▸ Entries shown:
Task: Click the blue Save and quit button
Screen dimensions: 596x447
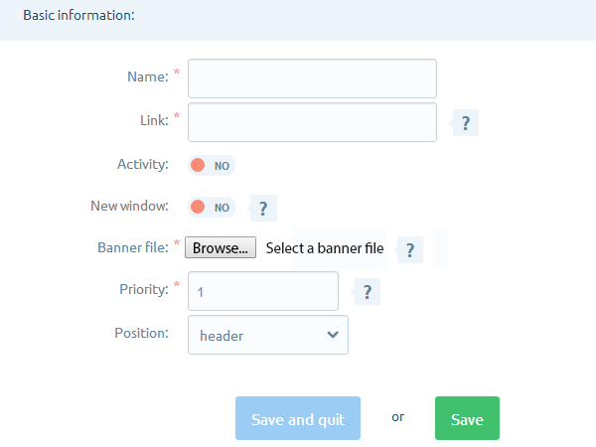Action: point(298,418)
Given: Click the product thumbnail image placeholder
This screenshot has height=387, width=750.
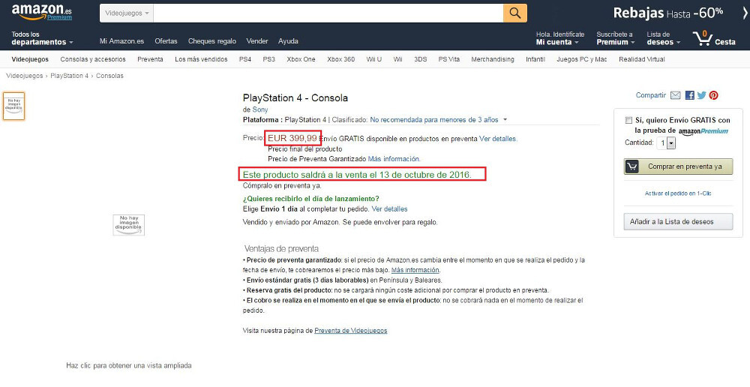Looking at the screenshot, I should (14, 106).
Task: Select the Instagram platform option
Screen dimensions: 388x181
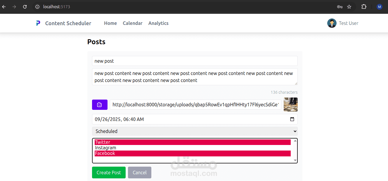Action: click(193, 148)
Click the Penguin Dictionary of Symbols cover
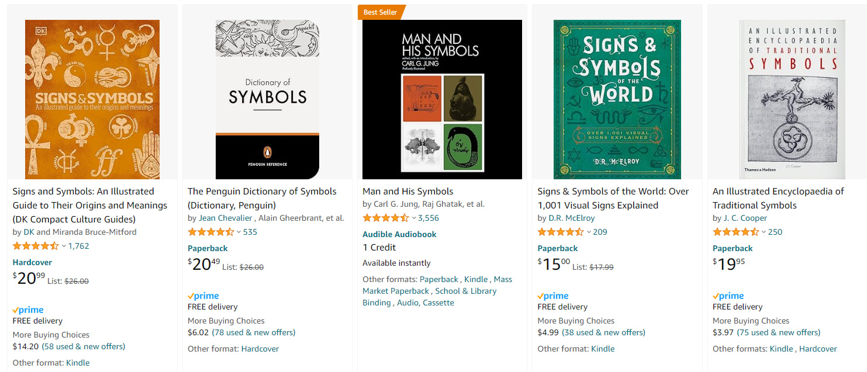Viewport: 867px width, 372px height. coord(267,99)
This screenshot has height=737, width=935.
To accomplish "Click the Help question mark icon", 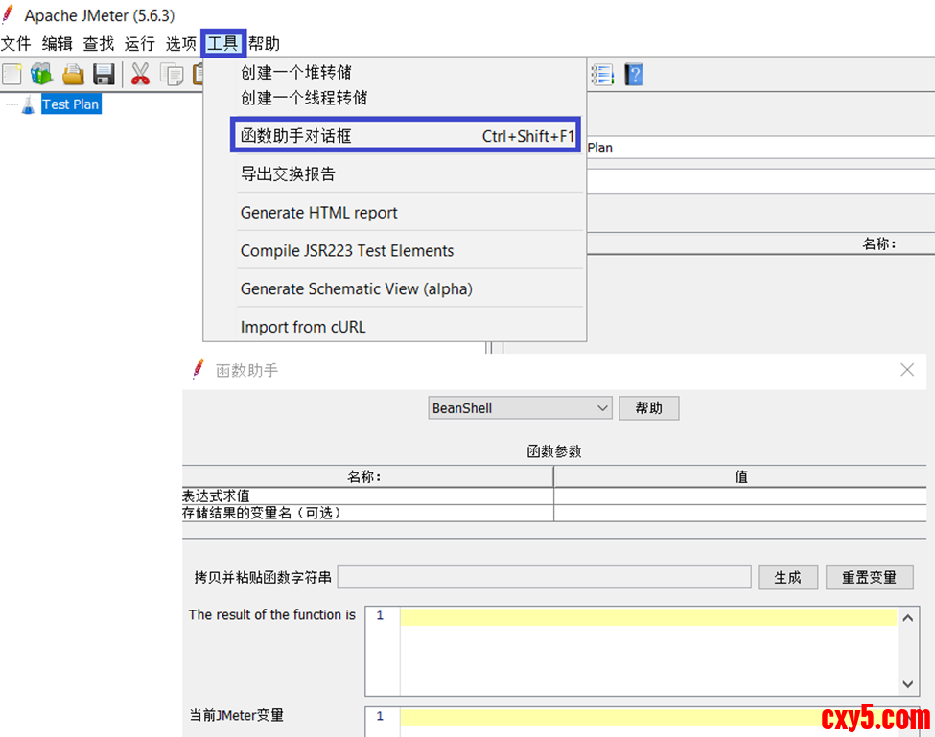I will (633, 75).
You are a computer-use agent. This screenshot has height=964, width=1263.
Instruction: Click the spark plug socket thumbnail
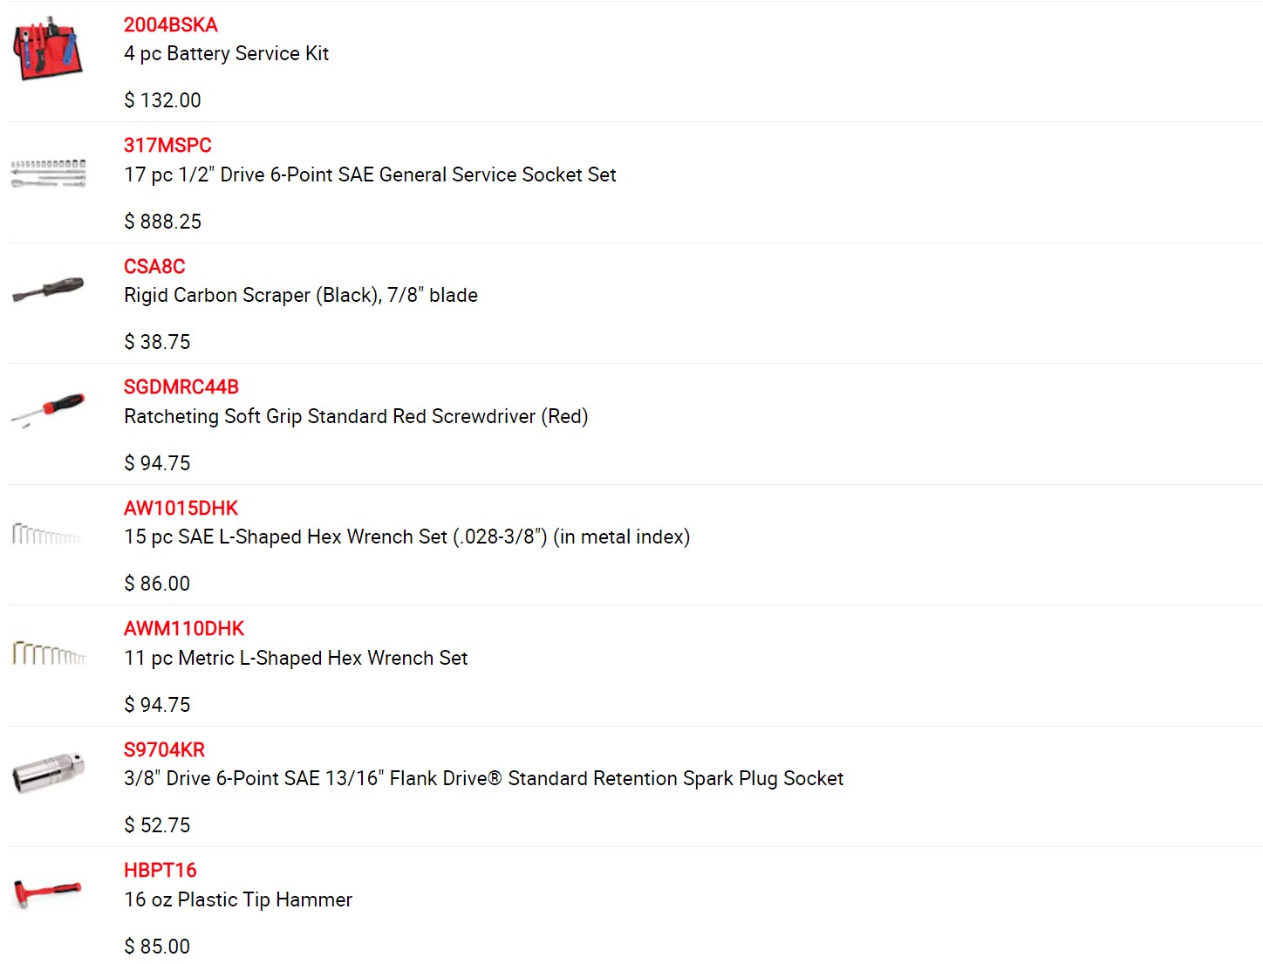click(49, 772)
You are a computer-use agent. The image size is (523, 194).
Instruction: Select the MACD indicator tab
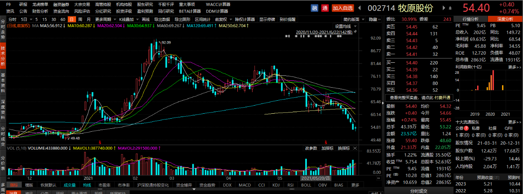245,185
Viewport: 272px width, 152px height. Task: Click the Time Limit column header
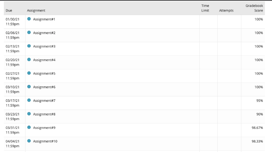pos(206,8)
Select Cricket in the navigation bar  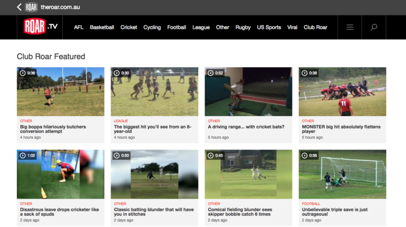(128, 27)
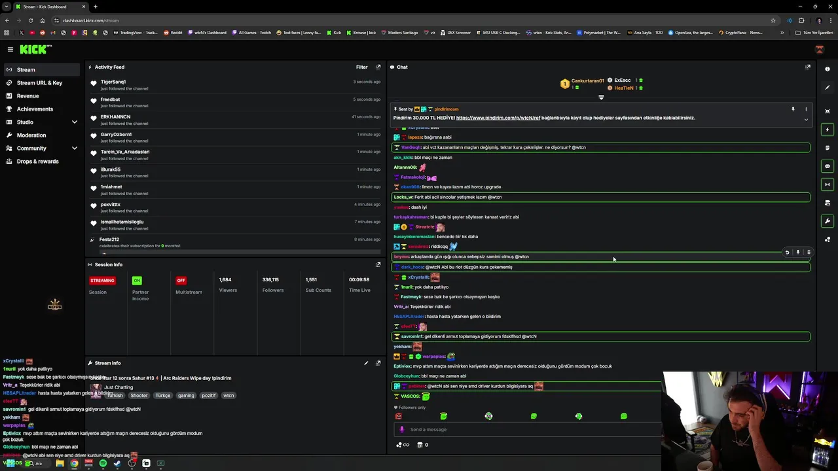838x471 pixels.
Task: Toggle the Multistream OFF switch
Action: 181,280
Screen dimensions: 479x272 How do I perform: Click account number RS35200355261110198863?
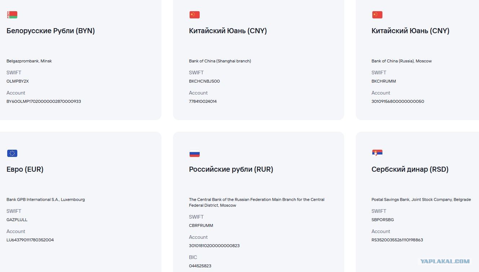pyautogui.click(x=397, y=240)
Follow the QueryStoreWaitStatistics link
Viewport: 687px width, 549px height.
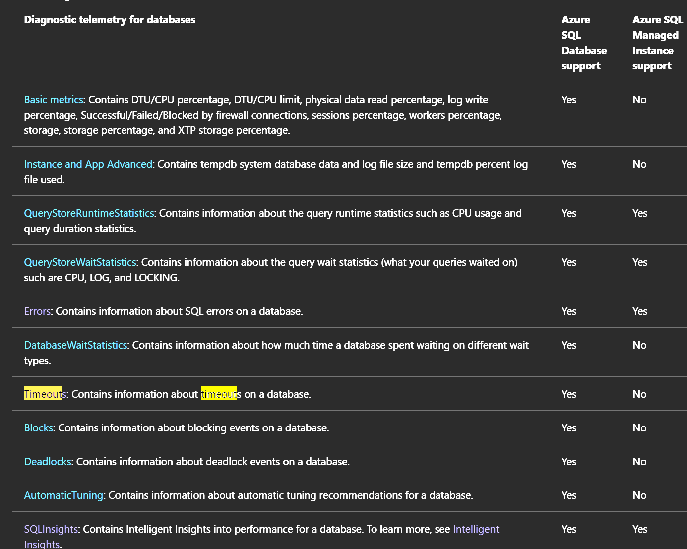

▸ Aim of the task:
Nothing but the lines from the line with "Screen dimensions: 479x272" through the last line of the listing above should be repeated, and pictures should be left out.

▸ Solved exercise:
Screen dimensions: 479x272 How do I perform: Click account number RS35200355261110198863?
pyautogui.click(x=397, y=240)
Follow the QueryStoreWaitStatistics link
Viewport: 687px width, 549px height.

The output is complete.